The gymnasium was big enough to house a couple of starfighters comfortably. Anakin and Luke met Threepio in the middle of it. "You called, sir?" the golden droid asked Anakin.
"I did," he replied. "I want to fix your memory now."
"I wasn't aware there was anything wrong with my memory, sir."
"I know you aren't. That's why I'm fixing it."
"But if there's nothing wrong --"
"There is something wrong; you just don't know it."
"I'm sorry, sir, I – oh, I don't think you should be doing that!"
Digging through the wires at the back of Threepio's head, Anakin muttered back, "Funny, I really think I should."
Watching with interest, Luke said, "I didn't think it was possible to fix memory modifications."
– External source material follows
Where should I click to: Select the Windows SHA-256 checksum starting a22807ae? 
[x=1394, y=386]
"If the entire memory card was removed and replaced with a clean one, it's not. However, according to Artoo, Threepio here has only been wiped. With a wipe, the information isn't totally removed, which means that with a simple series of manipulations --" Anakin grinned mischievously, "-- it can be regained."
Sometime during Anakin's spiel, Threepio had powered down. Now, as Anakin replaced the plate that covered the back of his head, his photoreceptors brightened again.
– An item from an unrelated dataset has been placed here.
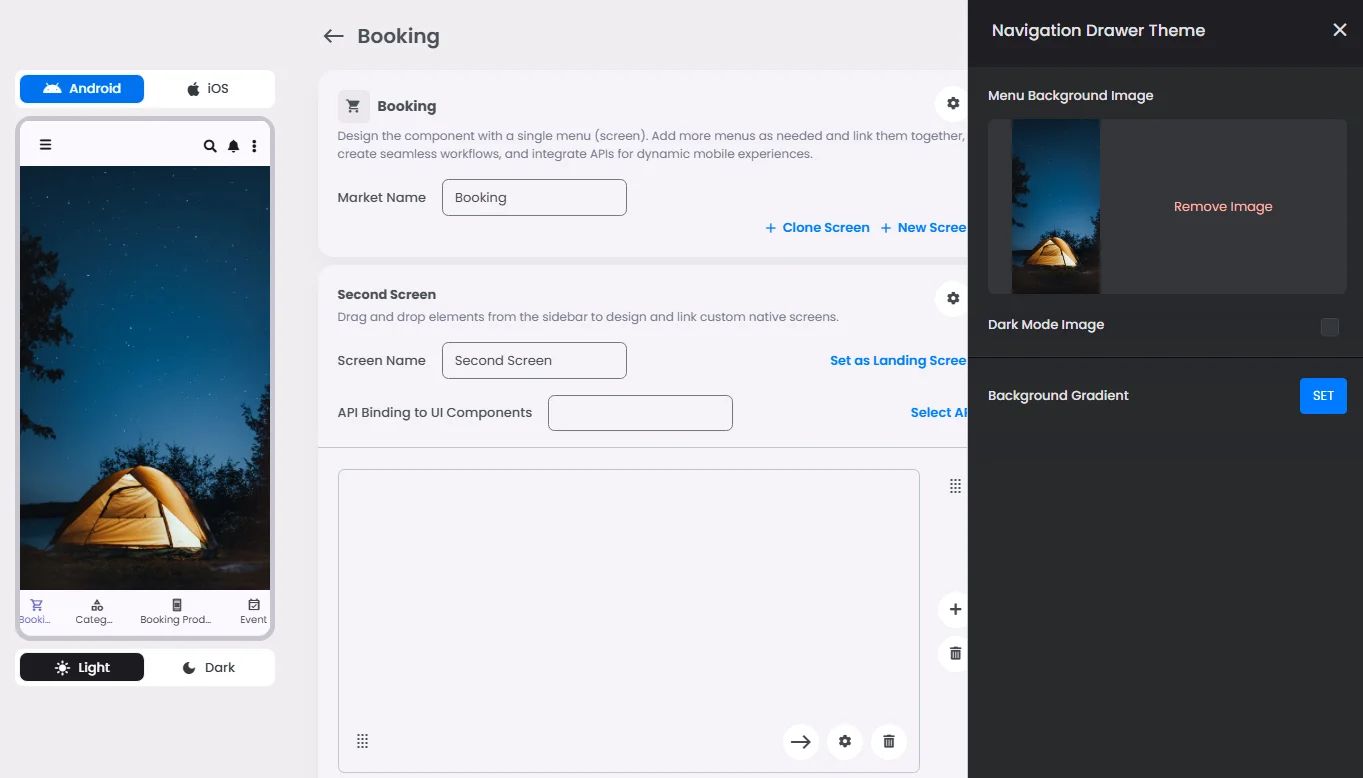
Task: Click the back arrow next to Booking
Action: coord(333,37)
"Recognize me now?" Anakin asked.
Threepio gasped. "Master Anakin? Oh, the Maker has returned! Oh my, I do think I am going to short-circuit!"
Luke's jaw dropped. "You're his maker?"
"Oh yes, Master Luke, Master Anakin built me as a child --"
"Any more surprises?" Luke asked. "Are you secretly married, or anything else I should know about?"
"Well . . . not anymore."
Luke's eyebrows shot into his hair.
"Ask Threepio," Anakin said as he caught sight of someone in the doorway.
As the droid regaled Luke with Anakin's life story, Anakin himself jogged over to Mon Mothma. "Master Skywalker," she greeted him with a smile.
Grateful that she was so comfortable around him, Anakin gave an elaborate yet elegant bow. "At you service, Commander."
She chuckled at his antics. "You have never been at anyone's service but your own, Master Jedi. However, we do have a mission for you."